Unable to think of anything else he should be doing, Robinson got into bed, where he spun the information around and around, inanely hoping that everything might be sorted out in the near future. At about one-thirty, he began to feel drowsy. As soon as he had set the alarm and started his little mental exercises, he was gone.
Episode 17
Thursday, April 10, 2008 (ten a.m. (Chisinau time)

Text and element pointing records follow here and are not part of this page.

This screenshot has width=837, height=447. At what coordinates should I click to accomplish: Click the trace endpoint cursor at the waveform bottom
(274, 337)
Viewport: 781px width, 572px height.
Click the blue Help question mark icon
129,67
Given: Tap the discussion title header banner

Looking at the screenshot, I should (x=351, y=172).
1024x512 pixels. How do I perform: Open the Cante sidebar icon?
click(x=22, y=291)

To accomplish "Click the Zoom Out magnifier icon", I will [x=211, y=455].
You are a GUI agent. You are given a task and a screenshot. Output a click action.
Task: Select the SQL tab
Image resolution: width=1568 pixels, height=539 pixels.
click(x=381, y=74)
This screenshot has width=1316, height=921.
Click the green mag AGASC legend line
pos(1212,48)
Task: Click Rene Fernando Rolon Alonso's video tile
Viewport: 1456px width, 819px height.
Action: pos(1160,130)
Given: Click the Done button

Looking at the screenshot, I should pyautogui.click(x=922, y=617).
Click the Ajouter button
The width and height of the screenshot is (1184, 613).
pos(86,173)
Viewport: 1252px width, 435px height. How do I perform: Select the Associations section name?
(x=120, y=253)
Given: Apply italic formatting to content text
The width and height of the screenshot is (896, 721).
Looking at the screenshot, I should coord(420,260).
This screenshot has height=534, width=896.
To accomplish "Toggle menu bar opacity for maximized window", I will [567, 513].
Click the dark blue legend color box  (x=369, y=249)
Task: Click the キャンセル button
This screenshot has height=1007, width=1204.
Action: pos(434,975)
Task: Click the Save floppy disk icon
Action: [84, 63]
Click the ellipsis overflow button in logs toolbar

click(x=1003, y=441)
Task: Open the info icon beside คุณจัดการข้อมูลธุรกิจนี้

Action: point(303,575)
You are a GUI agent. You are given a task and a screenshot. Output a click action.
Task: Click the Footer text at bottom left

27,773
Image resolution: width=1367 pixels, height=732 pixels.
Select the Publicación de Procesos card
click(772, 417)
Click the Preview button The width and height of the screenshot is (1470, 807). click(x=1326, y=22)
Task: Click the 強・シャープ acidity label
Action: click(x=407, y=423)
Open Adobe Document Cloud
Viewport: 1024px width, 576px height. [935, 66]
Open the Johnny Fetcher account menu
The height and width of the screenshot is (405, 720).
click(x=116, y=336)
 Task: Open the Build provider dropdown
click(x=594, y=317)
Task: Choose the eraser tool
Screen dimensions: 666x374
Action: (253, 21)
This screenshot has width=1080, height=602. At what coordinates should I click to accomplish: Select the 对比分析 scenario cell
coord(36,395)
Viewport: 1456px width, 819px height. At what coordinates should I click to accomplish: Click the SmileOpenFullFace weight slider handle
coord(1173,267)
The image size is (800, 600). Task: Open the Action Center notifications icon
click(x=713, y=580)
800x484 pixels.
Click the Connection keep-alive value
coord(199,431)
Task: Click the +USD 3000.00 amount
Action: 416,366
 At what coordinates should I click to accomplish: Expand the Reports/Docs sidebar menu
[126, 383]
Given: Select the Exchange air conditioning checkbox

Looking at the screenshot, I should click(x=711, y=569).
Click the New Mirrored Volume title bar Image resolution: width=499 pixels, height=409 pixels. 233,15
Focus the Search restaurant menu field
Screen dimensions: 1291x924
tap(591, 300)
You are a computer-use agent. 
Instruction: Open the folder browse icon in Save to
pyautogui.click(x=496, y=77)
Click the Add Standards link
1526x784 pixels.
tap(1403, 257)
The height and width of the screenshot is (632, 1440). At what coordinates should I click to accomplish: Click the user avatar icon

As anticipated, they were waiting in Elica’s office, the Centrul de prevenire a traficului de femei, at B-dul Stefan cel Mare 142. This was where it had all begun, almost a decade ago. Unarmed, he climbed the steep wooden stairs, rapped twice on the opaque glass door, then strode right in, with his hands high above his head. “He came like a lamb to the slaughter,” he sang to himself.
He was no longer wearing the backpack, which he had abandoned, stuffed with his discarded clothing, in a locker at the central bus station on Str. Ismail, where Bus 65 from the airport had left him the previous evening, fourteen hours ago. He had even visited an ATM, so that he would be carrying some local currency for them to steal. Who could tell, it might soothe the savage beasts for a moment or two. In the small room up an unnamed alley off Str. Bulgara that Piet had procured, he had showered, mentally rehearsed the plan, then spent the night in untroubled sleep. Waking automatically at six, he had shaved, showered again, and dressed again in the clothes he had put on in the Men’s room at the airport. Then, sitting on the bed, he had eaten the light breakfast Piet had left for him on the bureau, on a nice old green plate under a paper napkin: fruit, bread, and cold black coffee --l
ess to vomit up, or otherwise excrete, later. After using the toilet in the hall and brushing his teeth, still having some time to “kill,” he had wandered through the winding, run-down streets on the western side of the city, until he reached Str. Cosmonautilor, the location of one of the city’s two Jewish memorials. This one was dedicated to ”the murdered population of the ghetto.”
The first time he was in Chisinau, he had not done any sightseeing. This time, from a guidebook and websites, he had chosen the Cosmonautilor memorial for two reasons. First, in this “nation,” with its more than seven centuries of constant wars, invasions, betrayals, genocides, local massacres, ethnic and religious strife, “resettlement” of populations, redrawing of borders, and forced political marriages and divorces, the Jews had been perhaps the purest victims. Certainly, he would not have chosen to visit a Soviet memorial. Second, this was the only site he could reach on foot without having to pass through the central city. He did not want to be taken on the street before he had had a chance to see Elica and, he hoped, his son.
For over an hour, he stood on the gravel path beside the small, un-weeded memorial, gazing in turn at the modernistic figure of what might have been a grieving mother, and an also-modernistic, inscribed anvil, which was split in half so that it looked like two faces standing nose to nose, either arguing or about to bite each other. The few passersby took no overt notice of him, and he knew they must think he was a Jew.